▶ TRECHO DADO
=-=-=

A investigação da história de Alceu foi antes de escrever e ganhou fôlego pelas conversas frequentes, pelas viagens a São Bento do Una (PE), cidade em que o artista nasceu, e para Garanhuns (PE) e Recife para traçar o complexo mosaico de influências musicais e de vida.
“Eu tive impressões confirmadas. Ele sempre teve uma obstinação e determinação muito grandes. Por exemplo, ele participou de festivais de música importantes e não ganhou. Mas não desistiu”, revela o escritor.
Outra face menos comentada do artista e que, segundo Júlio, ilustra a obstinação de Alceu, foi a realização do filme A luneta do tempo. “Foi um filme que Alceu escreveu durante 10 anos e filmou no agreste de Pernambuco por três anos. Uma história do circo e cangaço e eu participei intensivamente”, recorda.

=-=-=

▶ EXERCÍCIO CURTO A
Reúna todas as linhas da listagem abaixo em que aparece a palavra "pixels", considerando diferenças entre maiúsculas e minúsculas.

▶ LISTAGEM
=-=-=

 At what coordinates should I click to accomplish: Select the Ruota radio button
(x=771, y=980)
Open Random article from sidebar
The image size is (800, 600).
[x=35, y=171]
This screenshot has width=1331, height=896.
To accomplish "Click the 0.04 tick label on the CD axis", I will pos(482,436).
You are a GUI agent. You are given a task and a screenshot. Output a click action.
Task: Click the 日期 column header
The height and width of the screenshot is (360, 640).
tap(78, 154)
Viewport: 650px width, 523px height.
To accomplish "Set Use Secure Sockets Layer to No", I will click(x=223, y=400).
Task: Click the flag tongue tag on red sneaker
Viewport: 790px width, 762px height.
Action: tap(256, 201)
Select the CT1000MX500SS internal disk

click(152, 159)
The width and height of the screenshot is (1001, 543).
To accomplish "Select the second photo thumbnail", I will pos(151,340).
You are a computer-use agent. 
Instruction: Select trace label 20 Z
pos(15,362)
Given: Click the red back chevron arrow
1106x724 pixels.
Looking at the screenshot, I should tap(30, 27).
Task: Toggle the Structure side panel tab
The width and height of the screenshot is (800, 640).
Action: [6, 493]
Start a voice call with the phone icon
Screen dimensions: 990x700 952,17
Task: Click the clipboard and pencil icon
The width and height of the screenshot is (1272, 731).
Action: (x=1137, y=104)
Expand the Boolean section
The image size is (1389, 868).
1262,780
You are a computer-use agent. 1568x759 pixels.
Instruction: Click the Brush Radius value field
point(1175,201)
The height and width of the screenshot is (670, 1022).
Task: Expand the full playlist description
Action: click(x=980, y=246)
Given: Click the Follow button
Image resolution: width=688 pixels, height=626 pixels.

=-=-=

▶ EXERCÍCIO CURTO B
Reescreva o trecho sobre a história de Alceu de "A investigação da" até "musicais e de vida.", trocando "viagens" por "visitas".

▶ RESPOSTA ESCRITA A
1106x724 pixels.
You are a computer-use agent. 1568x759 pixels.
Image resolution: width=688 pixels, height=626 pixels.

▶ RESPOSTA ESCRITA B
A investigação da história de Alceu foi antes de escrever e ganhou fôlego pelas conversas frequentes, pelas visitas a São Bento do Una (PE), cidade em que o artista nasceu, e para Garanhuns (PE) e Recife para traçar o complexo mosaico de influências musicais e de vida.